An izakaya (居酒屋?) (Japanese: [izakaja], ee-ZAH-ka-yah) is a type of informal Japanese gastropub. They are casual places for after-work drinking. They have been compared to Irish pubs and early American saloons and taverns.
The word "izakaya" entered the English language by 1987. It is a compound word consisting of "i" (to stay) and "sakaya" (sake shop), indicating that izakaya originated from sake shops that allowed customers to sit on the premises to drink. Izakaya are sometimes called akachōchin (red lantern) in daily conversation, because these paper lanterns are traditionally found in front of them.
Historian Penelope Francks points to the development of the izakaya in Japan, especially in Edo and along main routes, as one indicator of the growing popularity of sake as a consumer good by the late eighteenth century. Before the Meiji period people drank alcohol in sake shops standing. Some stores started using sake barrels as stools. After that snacks were added.
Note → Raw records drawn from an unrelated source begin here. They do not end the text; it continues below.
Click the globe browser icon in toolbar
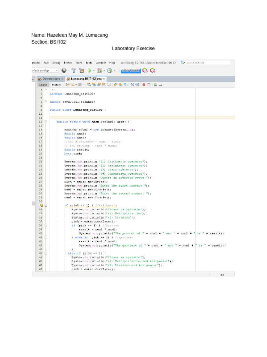Screen dimensions: 267x357 click(64, 70)
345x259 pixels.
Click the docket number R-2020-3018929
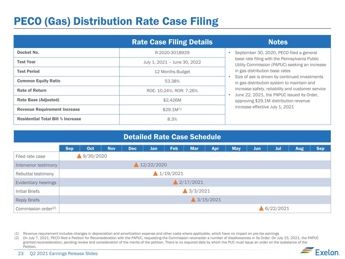point(172,53)
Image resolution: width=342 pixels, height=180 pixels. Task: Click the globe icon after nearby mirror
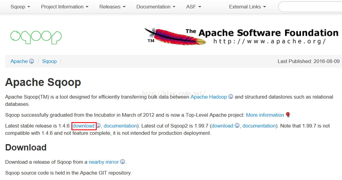coord(123,162)
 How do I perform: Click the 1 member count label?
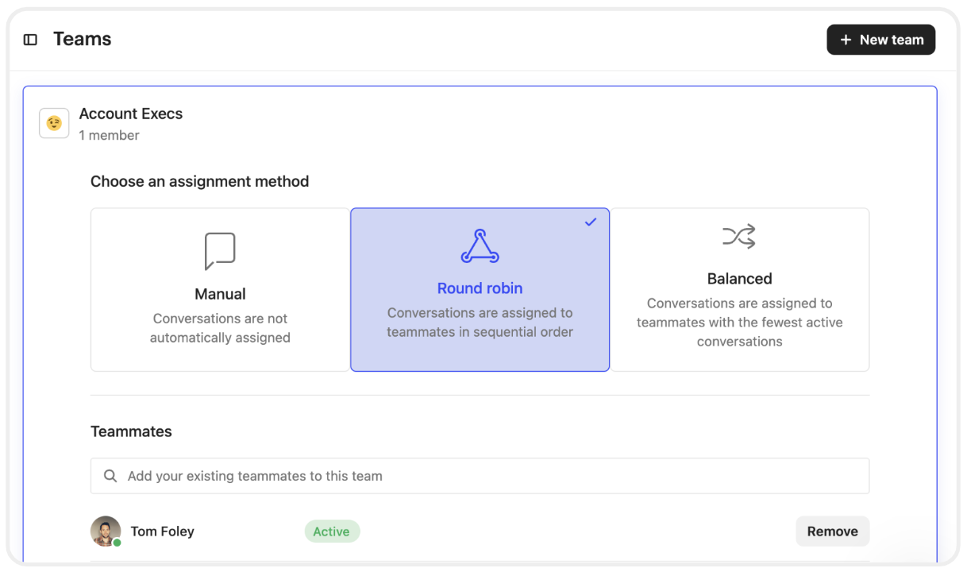coord(110,135)
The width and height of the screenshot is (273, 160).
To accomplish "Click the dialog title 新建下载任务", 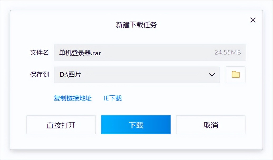I will (136, 25).
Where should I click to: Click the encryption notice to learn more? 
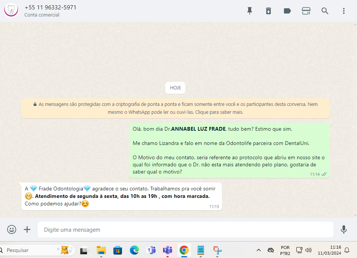175,108
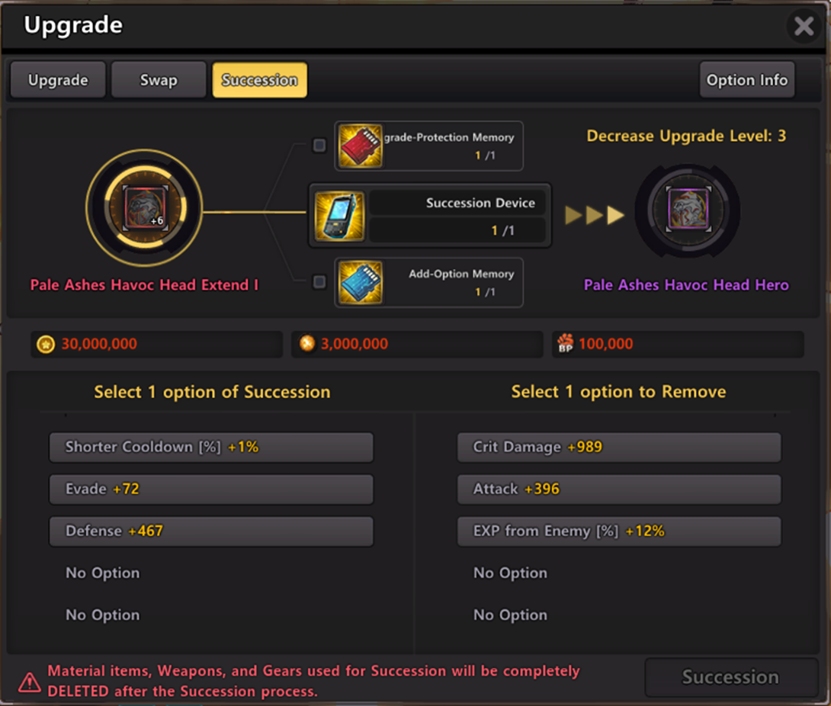Click the Succession Device phone icon
The width and height of the screenshot is (831, 706).
[x=339, y=216]
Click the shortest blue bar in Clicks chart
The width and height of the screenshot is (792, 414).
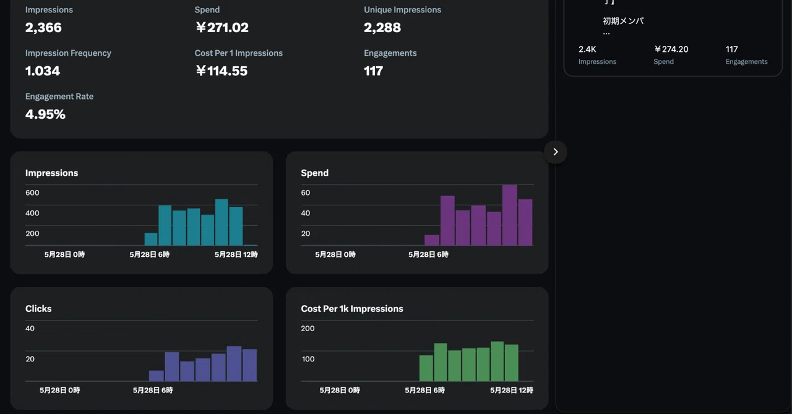pos(157,376)
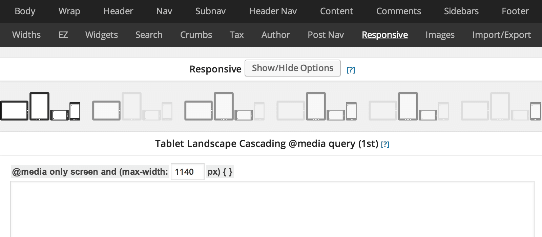This screenshot has width=542, height=237.
Task: Open the Post Nav tab
Action: 326,35
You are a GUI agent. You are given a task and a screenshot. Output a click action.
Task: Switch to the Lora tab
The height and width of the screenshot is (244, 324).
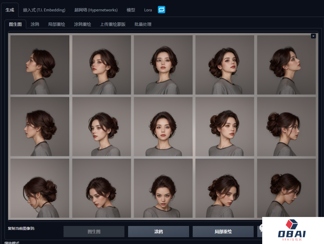148,10
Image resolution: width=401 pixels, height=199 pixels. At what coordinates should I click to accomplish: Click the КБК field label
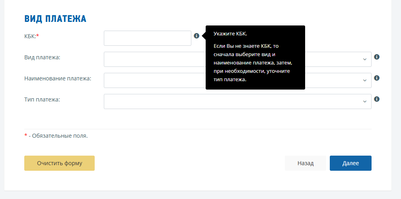[x=31, y=36]
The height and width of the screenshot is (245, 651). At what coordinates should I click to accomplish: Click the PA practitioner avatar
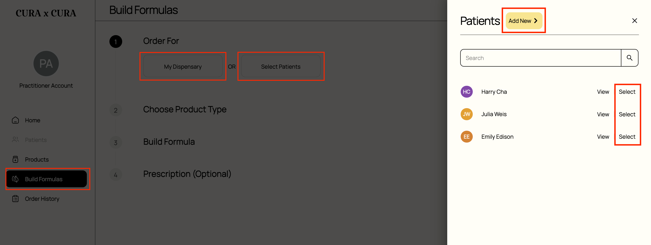[x=46, y=63]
Depending on the izakaya, customers sit on tatami mats and dine from low tables in the traditional Japanese style or sit on chairs and drink/dine from tables. Many izakaya offer a choice of both, as well as seating by the bar. Some izakaya restaurants are also tachi-nomi style, literally translated as "drinking while standing".
Usually, the customer is given an oshibori (wet towel) to clean their hands with; the towels are cold in summer and hot in winter. Next a tiny snack/an appetizer called an otōshi in the Tokyo area or tsukidashi in the Osaka-Kobe area will be served. This is local custom and usually charged onto the bill in lieu of an entry fee.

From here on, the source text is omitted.